Exercise aim – Extract every line below that contains the word "computer".
=== Data for review ===
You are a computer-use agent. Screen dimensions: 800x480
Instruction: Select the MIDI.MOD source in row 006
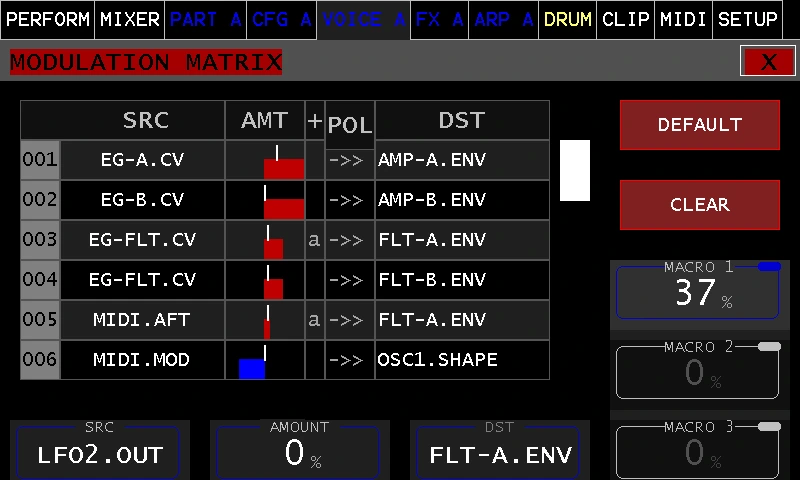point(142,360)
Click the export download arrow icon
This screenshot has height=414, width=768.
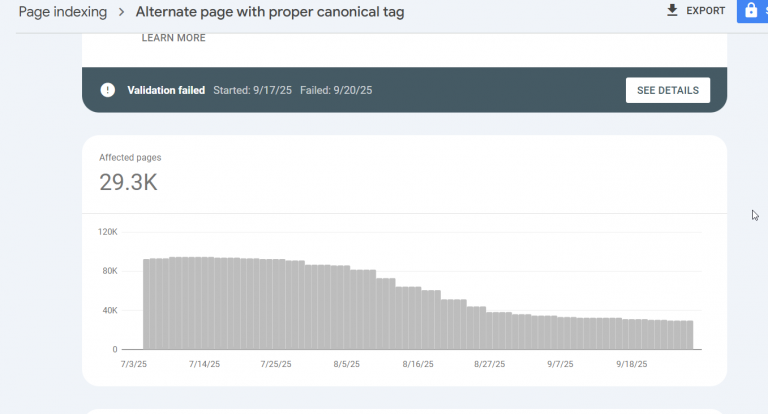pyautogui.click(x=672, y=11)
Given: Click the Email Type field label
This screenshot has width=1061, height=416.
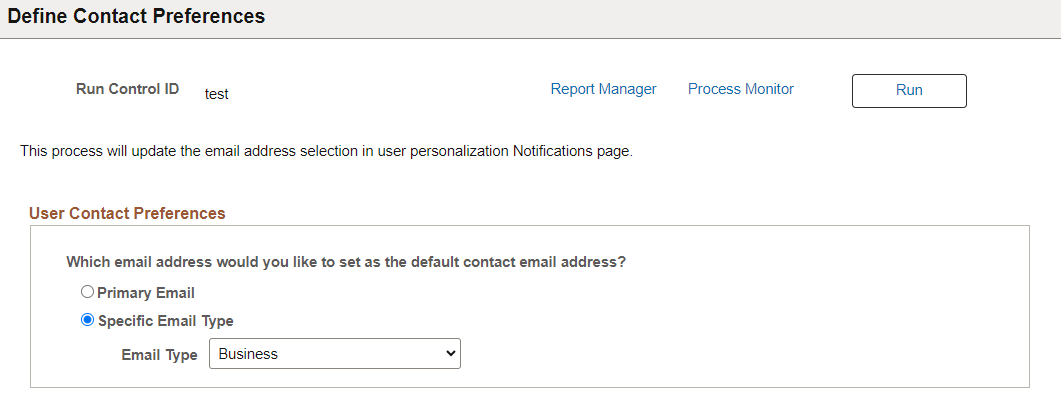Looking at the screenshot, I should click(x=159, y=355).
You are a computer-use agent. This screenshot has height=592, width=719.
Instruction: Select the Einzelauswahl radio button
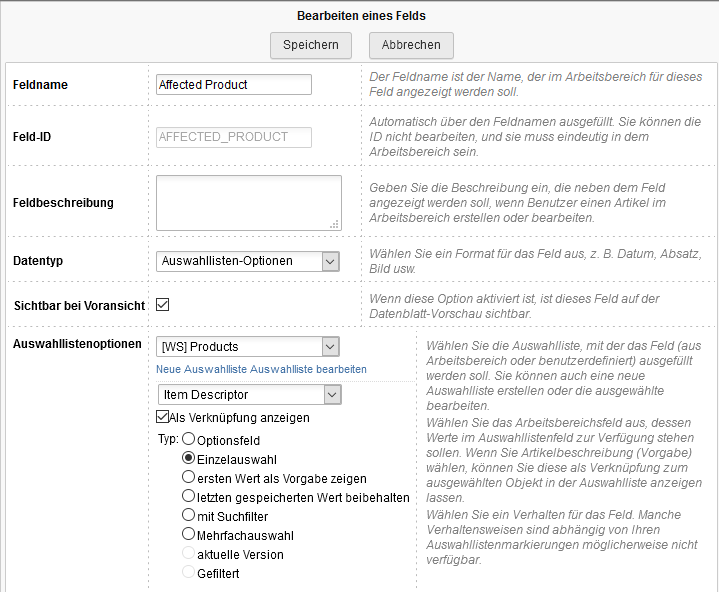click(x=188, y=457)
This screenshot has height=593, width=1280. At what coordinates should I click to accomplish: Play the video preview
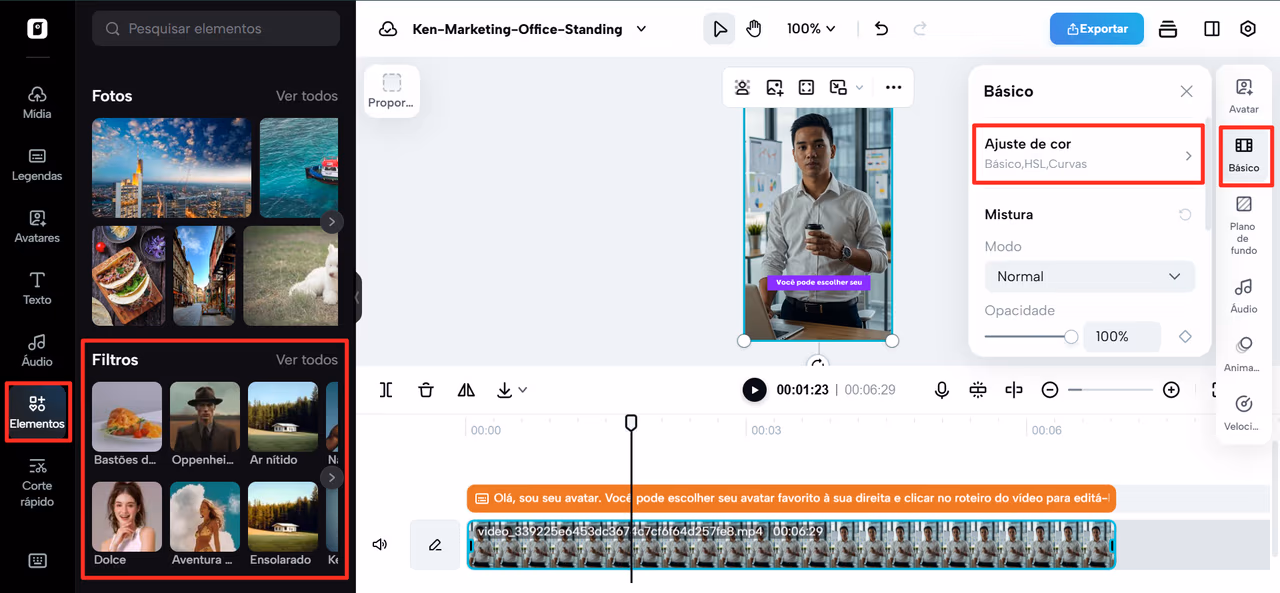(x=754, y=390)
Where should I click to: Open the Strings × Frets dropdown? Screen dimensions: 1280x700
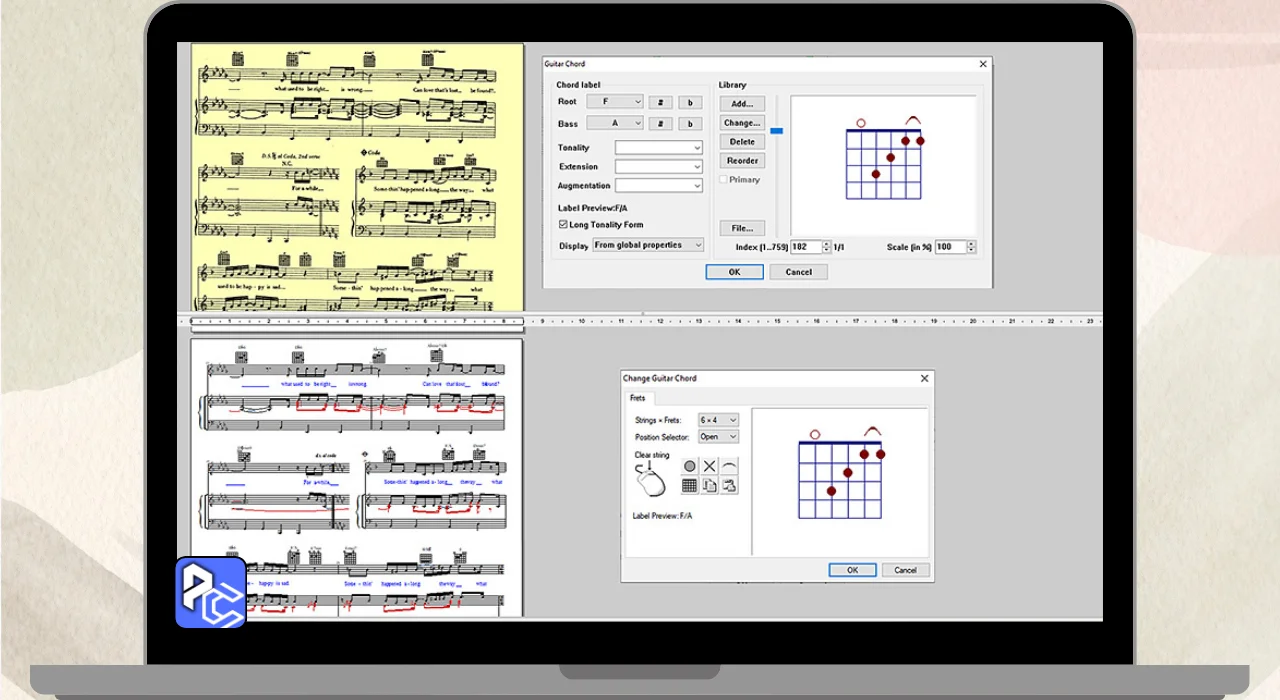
===
=== Data for review ===
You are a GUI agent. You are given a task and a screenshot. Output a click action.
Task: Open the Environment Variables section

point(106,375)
===
Answer to this exercise –
You are a computer-use agent. Screen dimensions: 800x480
You are a computer-use agent. This screenshot has height=592, width=719.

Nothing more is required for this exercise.